用无缝克隆试剂盒(南京诺唯赞生物科技有限公司的ClonExpress MultiS OneStep Cloning Kit)将两个同源臂同时插入pSET152中，得到抗霉素生物合成基因簇ant的敲除载体pSET152H-△ant。测序验证后通过转化导入大肠杆菌菌株ET12567/pUZ8002的感受态中。挑取单菌落接入试管中12小时后按照1:50的比例转接到LB内37℃、180rpm摇5小时，5000rpm、8min离心收集大肠杆菌菌体，用LB洗涤三次，每次用相同离心条件收集菌体。

同时取kynA缺失突变的白色链霉菌ΔkynA菌株的孢子悬液50微升，5000rpm、5min离心后去上层甘油，然后加入800微升2×YT培养基重悬，放入45℃水浴锅中热激5分钟，然后用于将洗涤完毕的大肠杆菌重悬，两种菌混匀后铺于含有10mM氯化镁的MS(2％D-甘露醇、2％黄豆粉、2％琼脂粉)平板上，30℃培养。18小时后用终浓度为50mg/L的阿泊拉霉素和25mg/L的萘啶酮酸进行覆盖。3天后挑取接合子在含阿泊拉霉素的MS平板使其产生孢子。然后收集孢子在无抗生素的MS平板上连续传代直至获得突变株。传代3次后每次传代时进行划线分离，获取单菌落。挑取单菌落分别在阿泊拉霉素的MS平板和无抗生素的MS平板上培养，挑取在无抗生素平板上生长而在阿泊拉霉素平板上不生长的单菌落进行PCR鉴定，鉴定引物分别为00250F(5’→3’：cactcactctgctgtgtctcg)和OR(5’→3’：cacaggtgctgttcgacgtgg)。

如图9所示，出发菌株不会产生条带，而突变株会产生0.7kb的预期条带。通过筛选，得到ant缺失突变的ΔkynAΔant菌株。
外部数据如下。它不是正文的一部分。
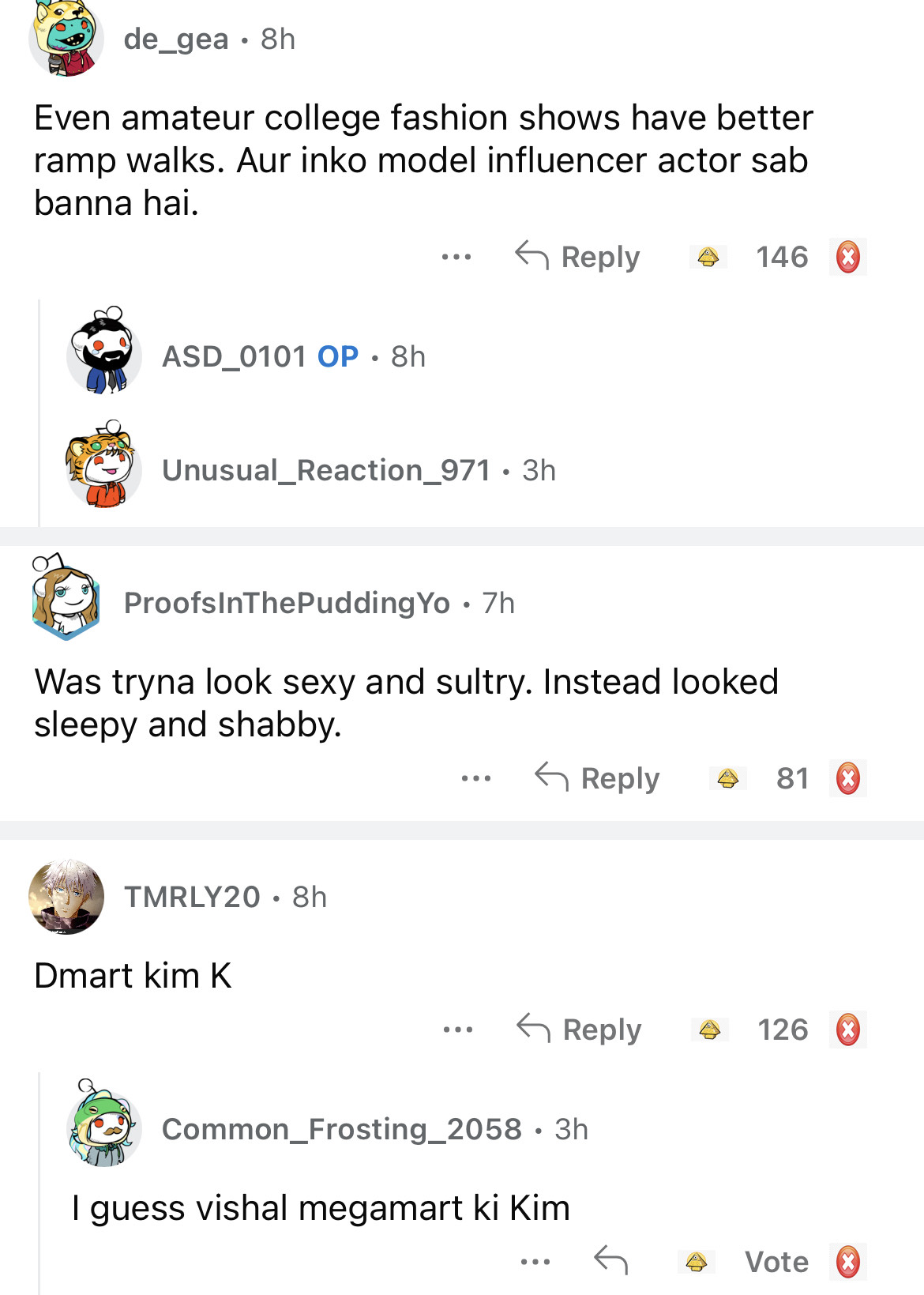Image resolution: width=924 pixels, height=1295 pixels.
Task: Reply to TMRLY20's comment
Action: (579, 1030)

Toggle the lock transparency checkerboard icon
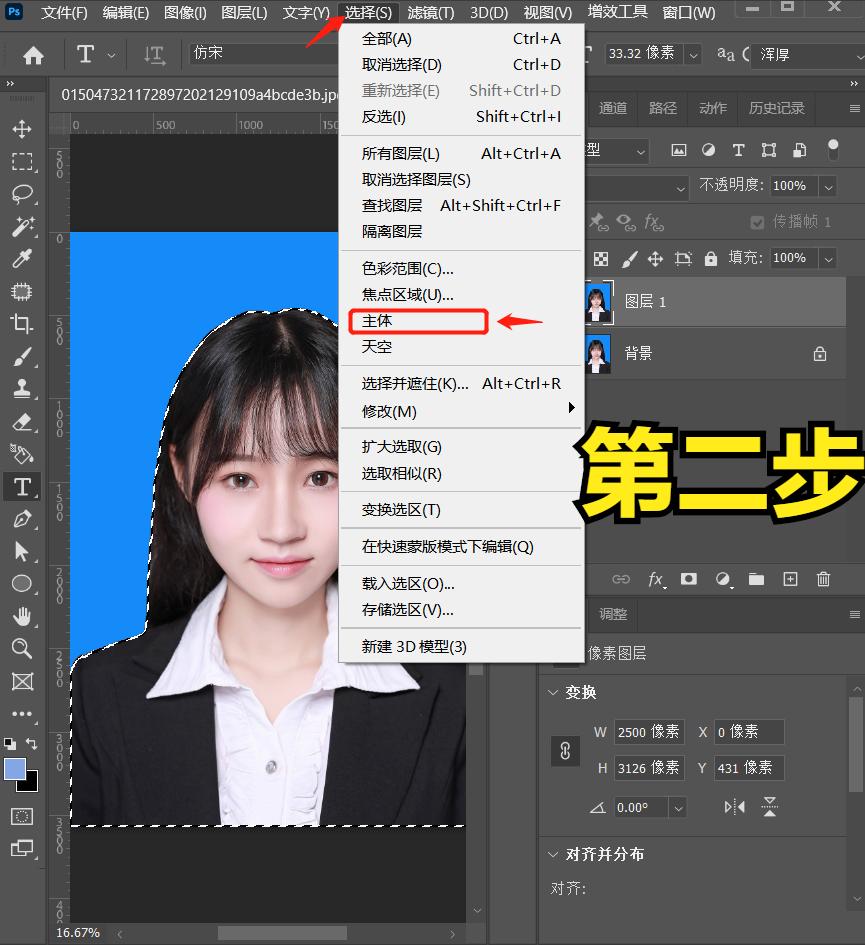(x=600, y=258)
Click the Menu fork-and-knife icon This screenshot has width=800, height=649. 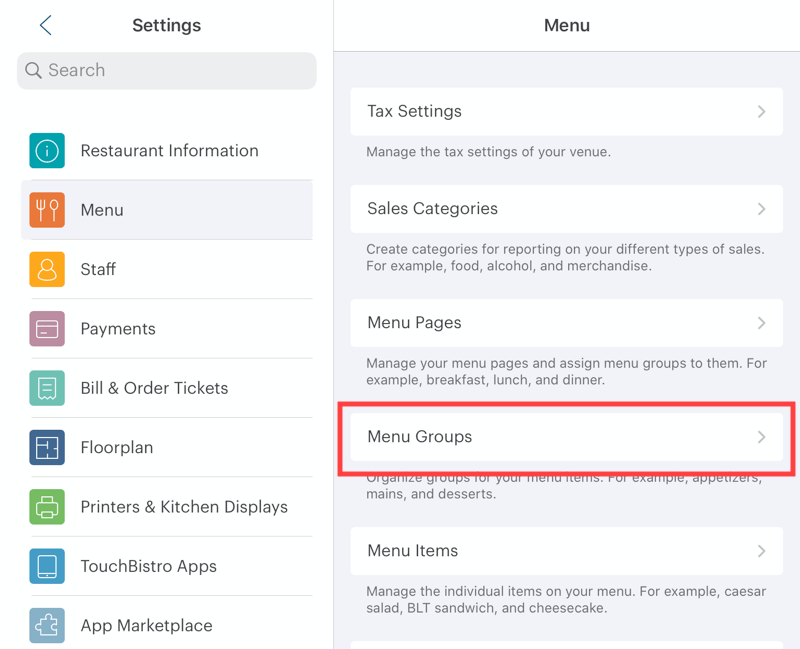point(48,209)
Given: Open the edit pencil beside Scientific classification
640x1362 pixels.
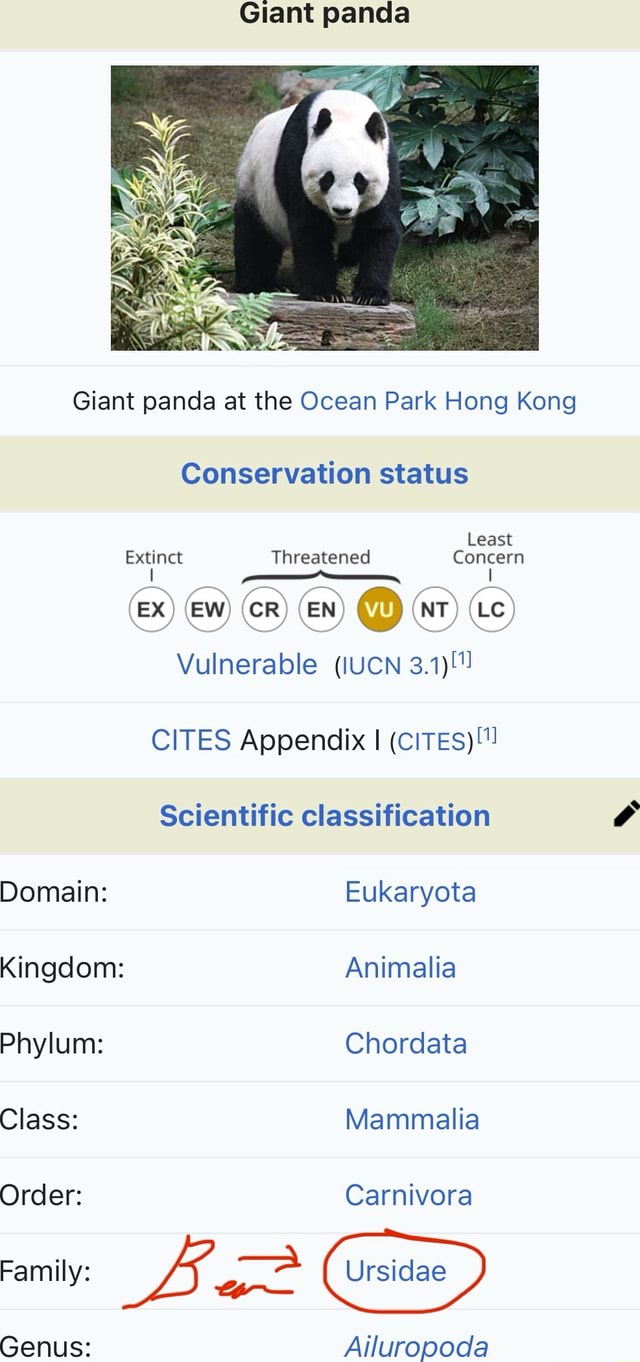Looking at the screenshot, I should coord(625,815).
3、基于大肠杆菌-链霉菌的穿梭质粒载体pIJ8660-ermE*p-MCS(参考文献Du,Y.-L.,Dalisay,D.S.,Andersen,R.J.&Ryan,K.S.Chem.Biol.20,1002–1011(2013).)设计通过基因组整合的方法进行细菌色氨酸-5-羟化酶基因luz15(核苷酸序列如SEQ ID NO.2所示)、甲基转移酶基因luz16(核苷酸序列如SEQ ID NO.9所示)和脱羧酶基因SapsmH(核苷酸序列如SEQ ID NO.10所示)的异源表达。
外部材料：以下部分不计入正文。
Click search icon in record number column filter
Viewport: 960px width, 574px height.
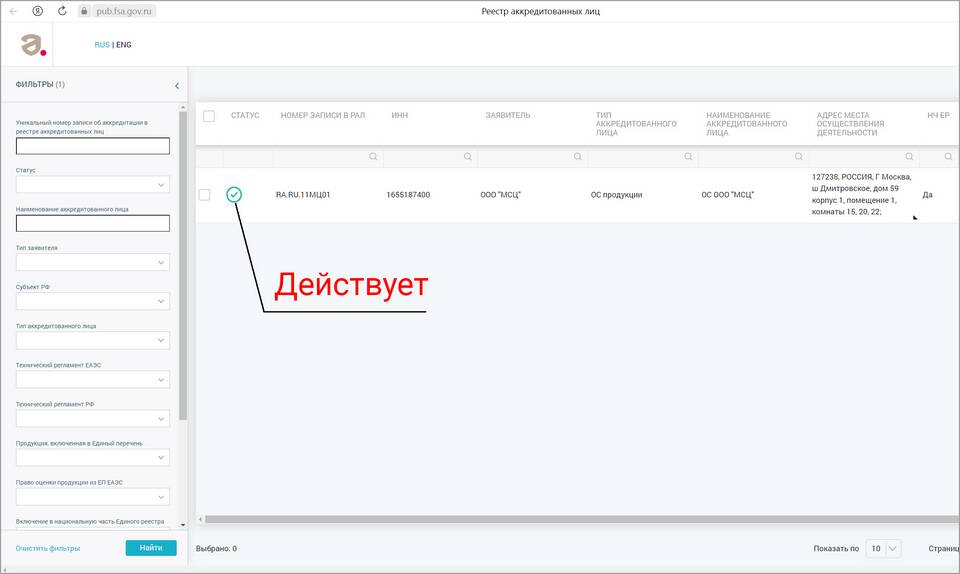373,157
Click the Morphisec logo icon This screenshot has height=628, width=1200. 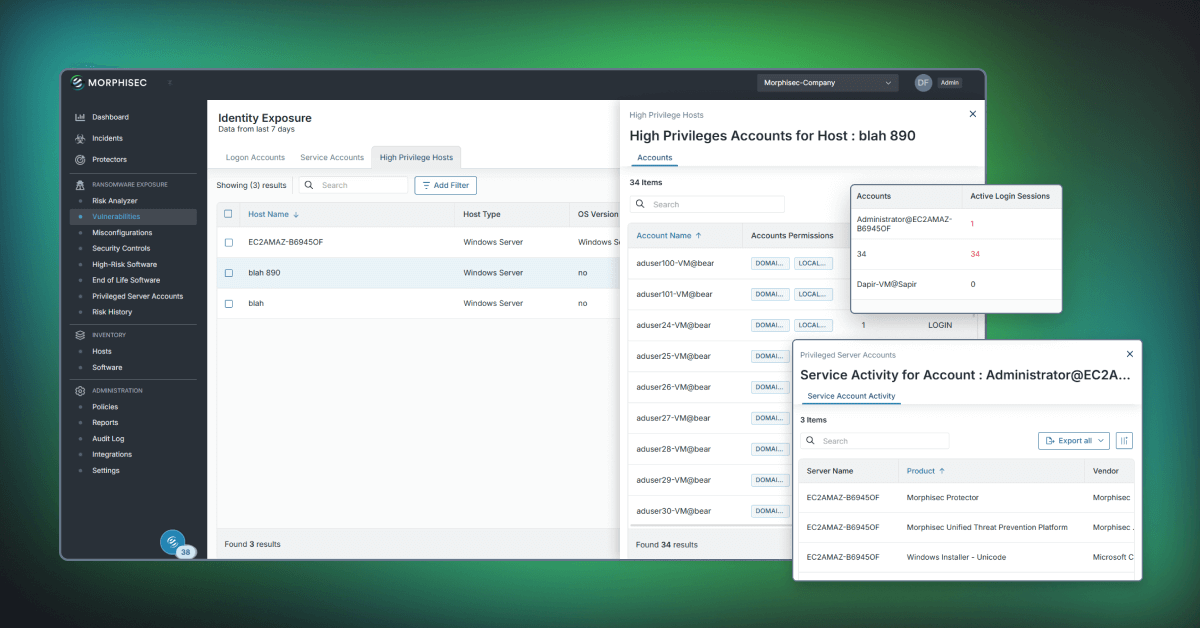(x=77, y=83)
以吕宋马杜拉放线菌DSM43766基因组DNA为模板，通过聚合酶链式反应扩增包含色氨酸-5-羟化酶基因luz15和甲基转移酶基因luz16的片段luz15-16(长度为2281bp，核苷酸序列为NCBI登录号OM250071.1的序列中36571到38851部分，其中37598到38851部分为luz15，36571到37605部分为luz16)，扩增引物为15F(5’→3’：agcagcCATatgcgagccacgacgaacgtcg)和16R(5’→3’：agcagcTCTAGAGtcaattgccagcgccattgtcctg)。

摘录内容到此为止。